Atome connection

Longtemps écarté, le risque de voir des terroristes fabriquer une  » bombe sale  » inquiète de plus en plus les instances internationales. D’autant que les trafics d’uranium et de matériaux radioactifs se multiplient, notamment en Europe de l’Est. Enquête sur le marché noir du nucléaire et ses menaces.

Le mystère reste entier sur les intentions des commanditaires de l’étrange vidéo saisie en novembre 2015 par la police belge.

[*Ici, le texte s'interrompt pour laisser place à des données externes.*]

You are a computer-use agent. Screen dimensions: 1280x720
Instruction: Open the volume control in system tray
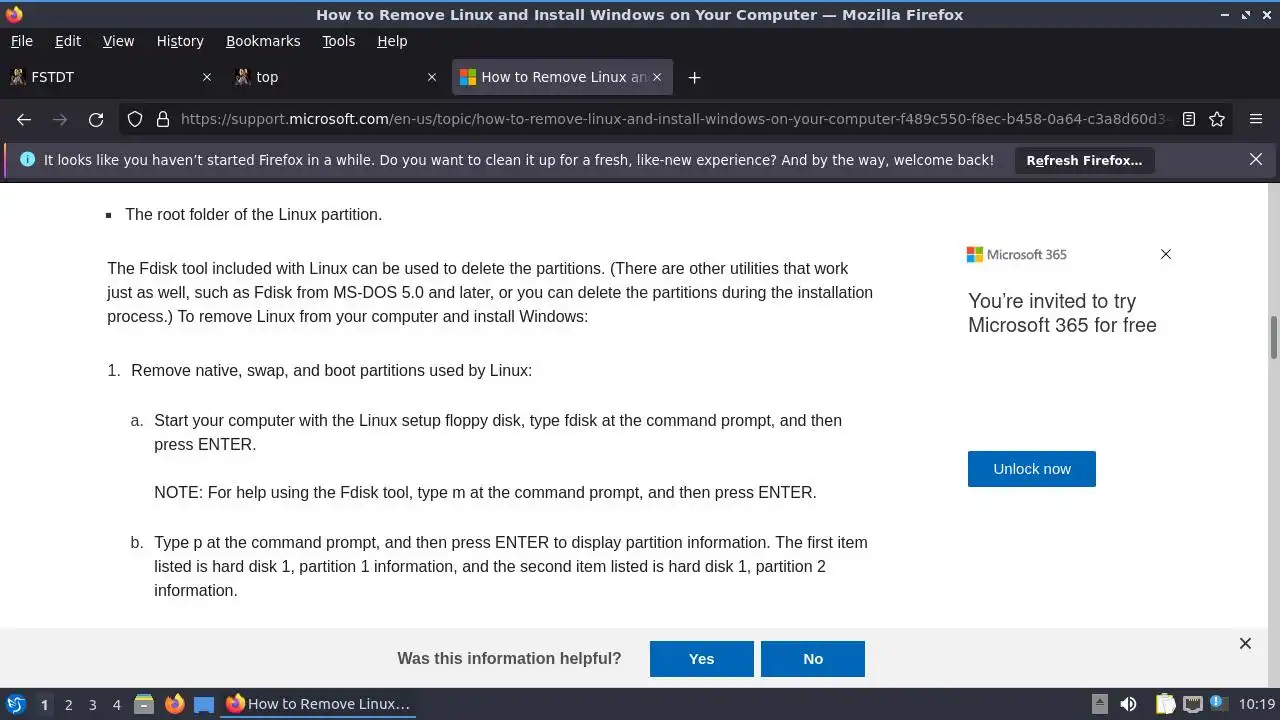click(x=1128, y=704)
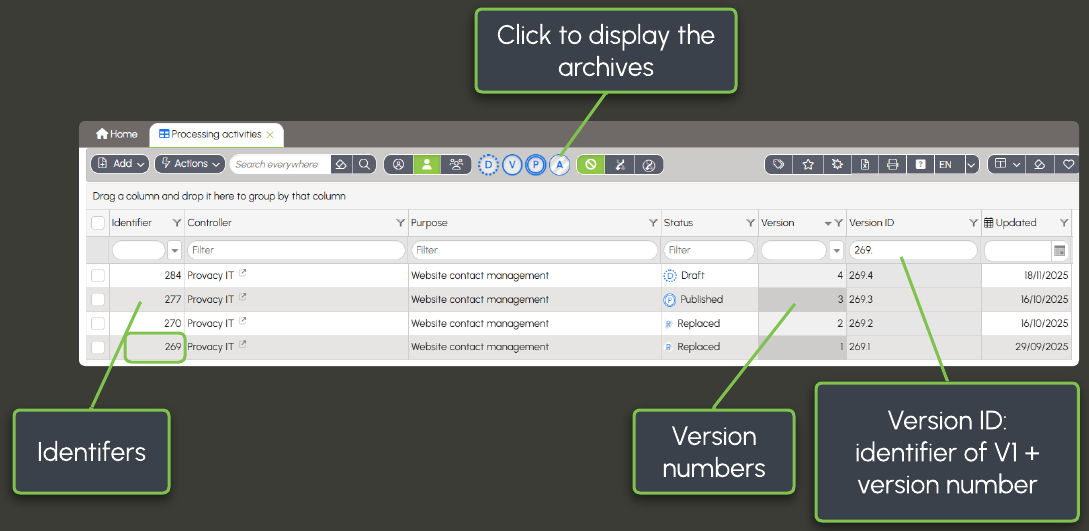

Le film, d’une dizaine d’heures, montre la maison du directeur général du Centre d’étude de l’énergie nucléaire de Mol (Belgique). Elle a été trouvée lors d’une perquisition menée chez l’épouse de Mohamed Bakkali. Ce dernier est soupçonné d’avoir fourni une aide logistique aux auteurs des attentats de Paris, le 13 novembre 2015. A en croire les enquêteurs, les terroristes comptaient prendre en otage la famille du physicien, afin qu’il dérobe des matériaux radioactifs dans son propre laboratoire. Objectif ? Confectionner une bombe sale.

C’est le cauchemar absolu des services de sécurité : un groupe terroriste parvient à mettre au point une bombe mêlant des explosifs et des substances radioactives et à la faire exploser dans un endroit peuplé. L’engin disperserait la radioactivité dans l’atmosphère, provoquant la panique et l’évacuation de la zone pendant plusieurs semaines.

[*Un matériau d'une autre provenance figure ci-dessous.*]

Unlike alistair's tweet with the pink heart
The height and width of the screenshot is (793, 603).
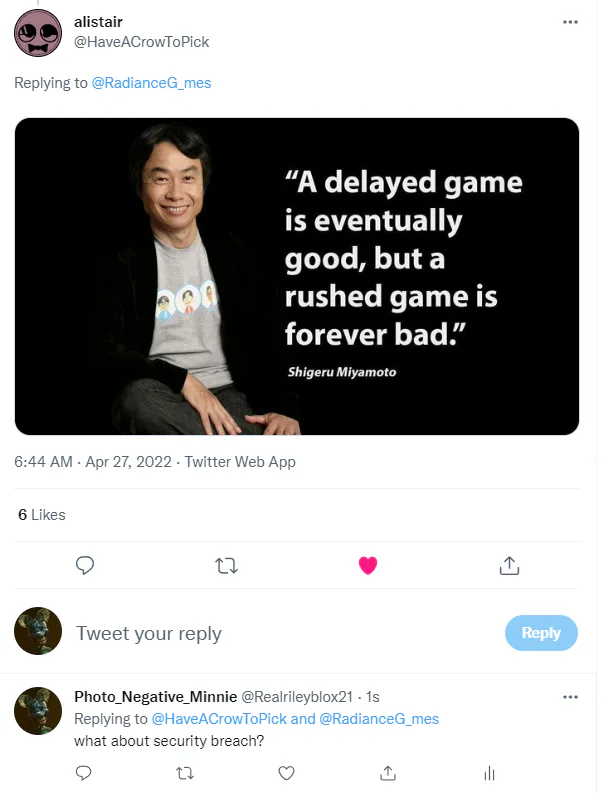point(368,566)
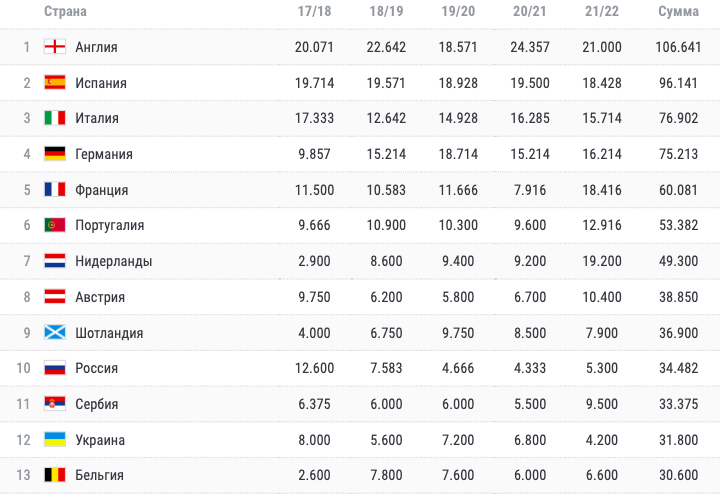
Task: Click the Spain flag icon
Action: pyautogui.click(x=55, y=82)
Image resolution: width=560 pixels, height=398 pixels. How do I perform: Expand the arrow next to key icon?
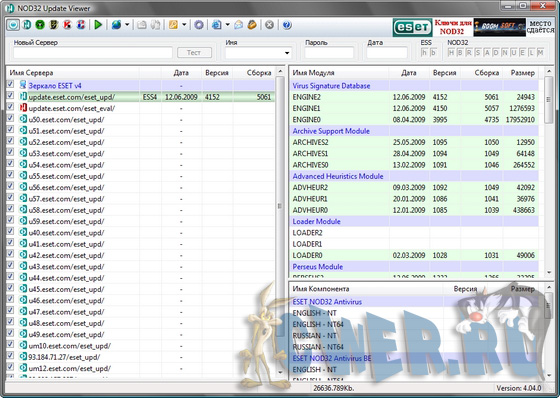point(184,25)
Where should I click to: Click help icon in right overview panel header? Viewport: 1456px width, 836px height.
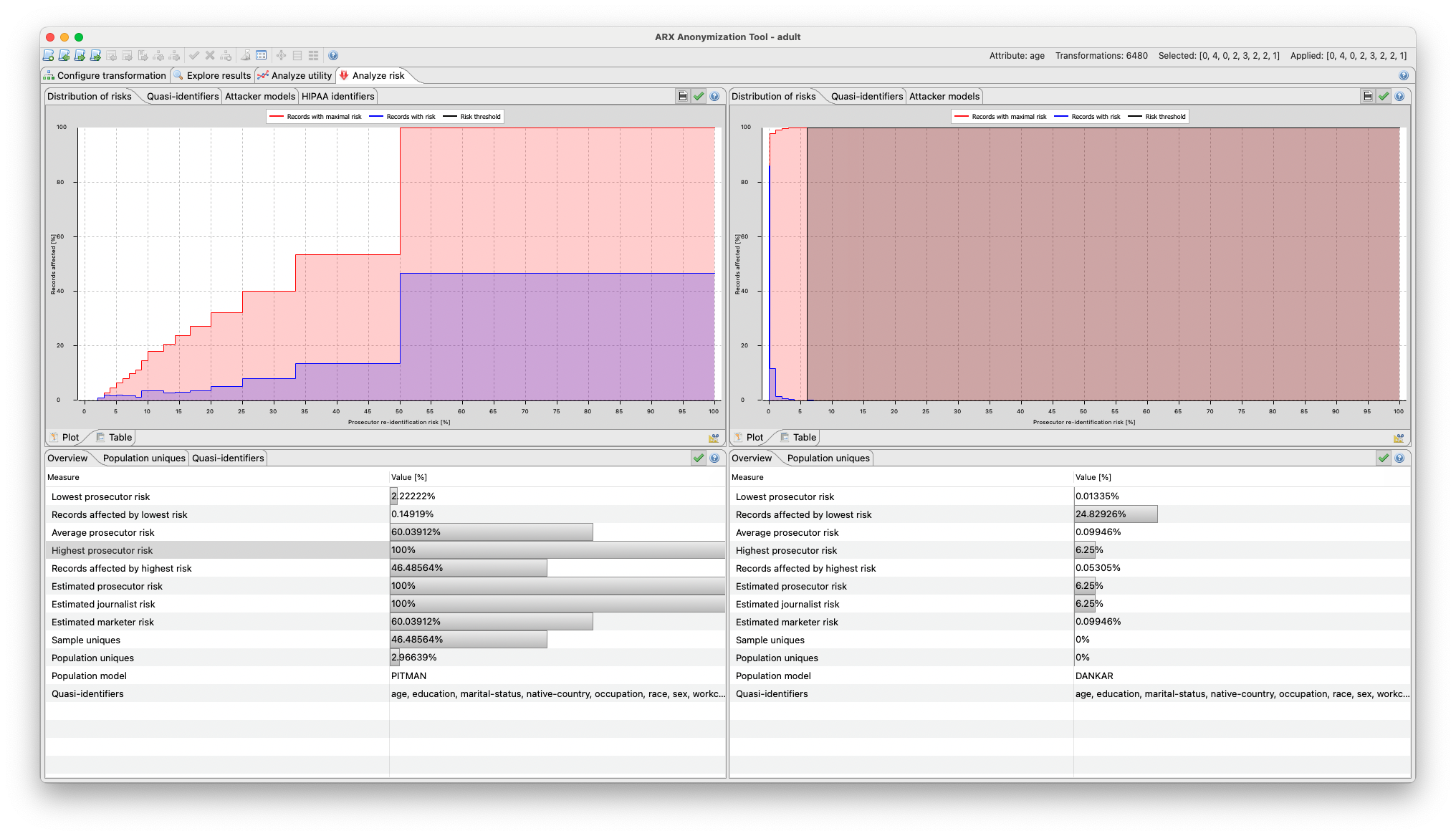coord(1399,458)
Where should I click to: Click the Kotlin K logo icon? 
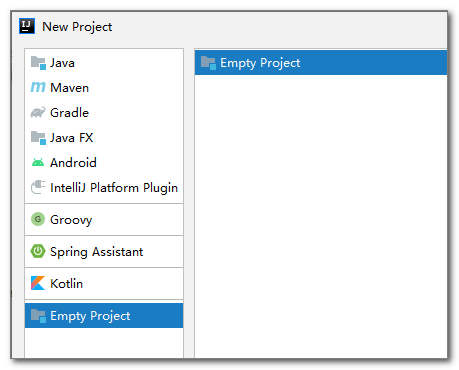click(x=38, y=283)
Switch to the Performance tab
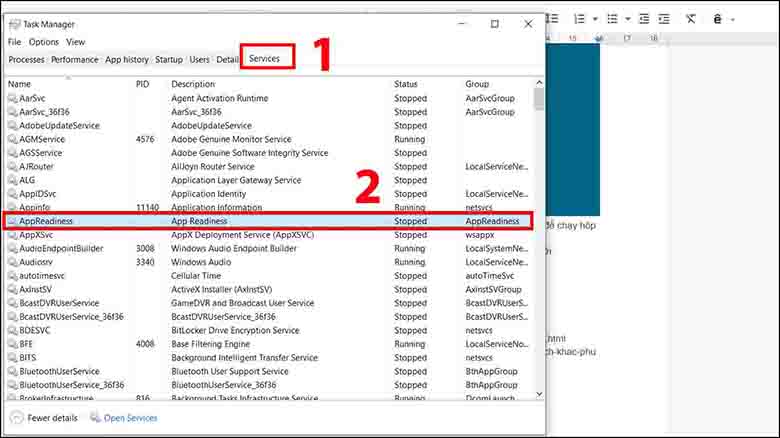This screenshot has width=780, height=438. (x=75, y=59)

Rien à voir, donc, avec une bombe atomique, dont la confection nécessite des moyens humains et financiers colossaux. Une  » bombe sale  » n’est pas une arme de destruction massive.  » Ses effets sont surtout psychologiques, car la radioactivité suscite une peur profonde, à la limite de l’irrationnel, explique un expert en sécurité nucléaire. Elle peut ensuite avoir des conséquences économiques lourdes, car le coût d’une décontamination se chiffrerait en millions d’euros, voire davantage.  »

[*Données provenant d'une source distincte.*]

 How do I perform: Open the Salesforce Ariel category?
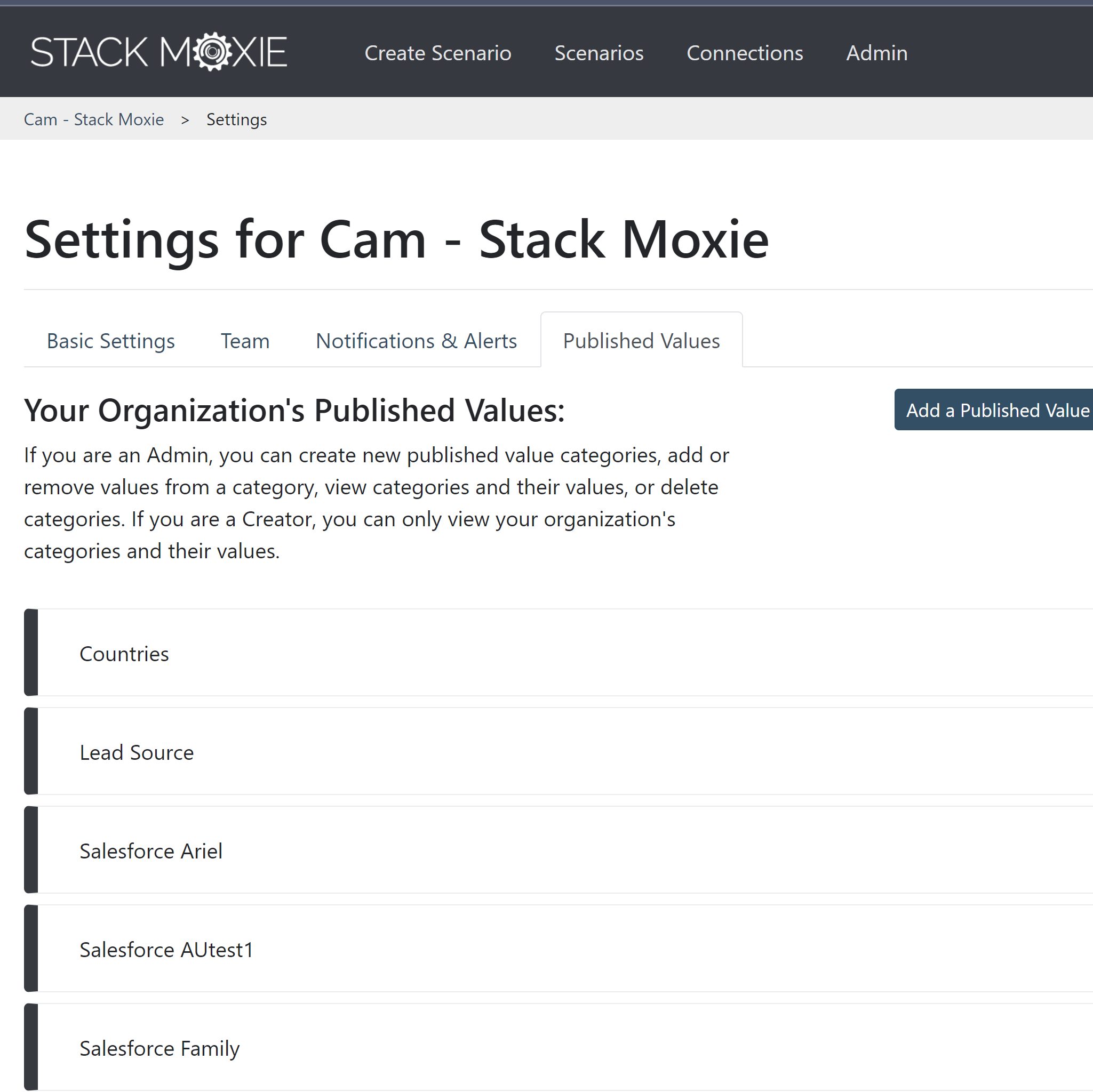pos(150,850)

Longtemps, ce scénario catastrophe a fait sourire les experts. On l’agitait comme un épouvantail sans que personne, au fond, ne le prenne au sérieux. Mais la menace terroriste a changé la donne.  » Le fait qu’il n’y ait jamais eu d’attaque utilisant des matériaux nucléaires ne doit pas nous aveugler, estime Yukiya Amano, directeur général de la très sérieuse Agence internationale de l’énergie atomique (AIEA). Nous avons des preuves montrant que des groupes terroristes ont déjà essayé d’acquérir des matériaux nécessaires à l’élaboration d’une bombe sale.  »

Signe des temps, le sujet a été au coeur de la conférence organisée à la fin de janvier dernier à Lyon par Interpol, agence chargée de favoriser la coopération policière internationale. Durant trois jours, 270 spécialistes issus de 120 pays ont partagé leurs expériences… et leurs craintes.  » Les terroristes ont, depuis plusieurs années, la volonté d’acquérir les moyens technologiques et les compétences qui leur permettraient de commettre ce type d’attentats, confie Alan King, coordinateur de l’unité de prévention du terrorisme radiologique et nucléaire au sein d’Interpol. Or, le marché noir de l’atome est une réalité. Il existe des trafics illicites de substances nucléaires et radioactives. Le nombre d’affaires traitées n’est pas très élevé, mais il augmente.  » La menace a longtemps été sous-estimée, reconnaît un policier anonyme :  » On a souvent eu affaire à des Pieds Nickelés qui ne connaissaient rien au nucléaire et voulaient se faire facilement de l’argent en agitant la menace de l’atome. En Roumanie, par exemple, il y a une dizaine d’années, des trafiquants ont affirmé qu’ils détenaient 2 kilos de plutonium, une substance extrêmement toxique, et réclamaient 500 000 dollars. Toutes les polices d’Europe étaient sur les dents ! Quand nous les avons arrêtés, nous nous sommes rendu compte qu’ils ne possédaient que quelques échantillons d’uranium faiblement enrichi… Depuis cette époque, la situation a radicalement changé. Avec l’essor de l’organisation Etat islamique, la demande pour ces matériaux s’est accrue, et on voit apparaître des vendeurs qui recherchent activement ce type de clients.  »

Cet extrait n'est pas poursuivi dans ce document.